* YOUR GOAL
Would you please repeat the data exactly as given?

Collected data:
"""

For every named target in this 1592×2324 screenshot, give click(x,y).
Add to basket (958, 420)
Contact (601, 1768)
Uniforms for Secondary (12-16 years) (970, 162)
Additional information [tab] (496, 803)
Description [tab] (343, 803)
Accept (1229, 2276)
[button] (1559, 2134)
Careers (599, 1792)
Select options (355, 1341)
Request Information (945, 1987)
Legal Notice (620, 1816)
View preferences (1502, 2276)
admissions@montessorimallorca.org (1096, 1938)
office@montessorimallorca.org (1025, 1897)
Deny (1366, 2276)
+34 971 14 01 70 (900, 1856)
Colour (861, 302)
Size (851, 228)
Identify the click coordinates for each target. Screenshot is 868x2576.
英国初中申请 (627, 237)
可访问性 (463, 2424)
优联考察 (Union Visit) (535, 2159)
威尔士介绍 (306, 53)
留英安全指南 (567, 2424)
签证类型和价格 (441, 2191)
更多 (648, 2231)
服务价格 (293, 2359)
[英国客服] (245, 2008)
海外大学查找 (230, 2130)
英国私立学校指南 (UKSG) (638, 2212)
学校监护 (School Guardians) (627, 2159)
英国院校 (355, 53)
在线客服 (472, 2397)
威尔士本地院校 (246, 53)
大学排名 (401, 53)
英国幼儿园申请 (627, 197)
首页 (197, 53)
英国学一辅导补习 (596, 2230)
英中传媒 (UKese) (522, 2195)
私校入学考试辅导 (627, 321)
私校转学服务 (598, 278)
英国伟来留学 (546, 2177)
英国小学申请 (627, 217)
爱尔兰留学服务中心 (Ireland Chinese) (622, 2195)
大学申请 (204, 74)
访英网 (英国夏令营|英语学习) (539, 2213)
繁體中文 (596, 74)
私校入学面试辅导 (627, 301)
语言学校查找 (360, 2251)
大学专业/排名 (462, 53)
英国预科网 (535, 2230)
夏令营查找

"""

* SOLUTION TO THE PROBLEM
For every named target in this 1592×2324 screenshot, give click(x,y).
Add to basket (958, 420)
Contact (601, 1768)
Uniforms for Secondary (12-16 years) (970, 162)
Additional information [tab] (496, 803)
Description [tab] (343, 803)
Accept (1229, 2276)
[button] (1559, 2134)
Careers (599, 1792)
Select options (355, 1341)
Request Information (945, 1987)
Legal Notice (620, 1816)
View preferences (1502, 2276)
admissions@montessorimallorca.org (1096, 1938)
office@montessorimallorca.org (1025, 1897)
Deny (1366, 2276)
+34 971 14 01 70 (900, 1856)
Colour (861, 302)
Size (851, 228)
Identify the click coordinates for each target. Screenshot is 868x2576.
英国初中申请 (627, 237)
可访问性 (463, 2424)
优联考察 (Union Visit) (535, 2159)
威尔士介绍 (306, 53)
留英安全指南 (567, 2424)
签证类型和价格 (441, 2191)
更多 (648, 2231)
服务价格 (293, 2359)
[英国客服] (245, 2008)
海外大学查找 (230, 2130)
英国私立学校指南 (UKSG) (638, 2212)
学校监护 (School Guardians) (627, 2159)
英国院校 (355, 53)
在线客服 (472, 2397)
威尔士本地院校 (246, 53)
大学排名 (401, 53)
英国幼儿园申请 (627, 197)
首页 (197, 53)
英国学一辅导补习 (596, 2230)
英中传媒 (UKese) (522, 2195)
私校入学考试辅导 (627, 321)
私校转学服务 (598, 278)
英国伟来留学 (546, 2177)
英国小学申请 (627, 217)
爱尔兰留学服务中心 (Ireland Chinese) (622, 2195)
大学申请 (204, 74)
访英网 (英国夏令营|英语学习) (539, 2213)
繁體中文 (596, 74)
私校入学面试辅导 (627, 301)
语言学校查找 (360, 2251)
大学专业/排名 (462, 53)
英国预科网 (535, 2230)
夏令营查找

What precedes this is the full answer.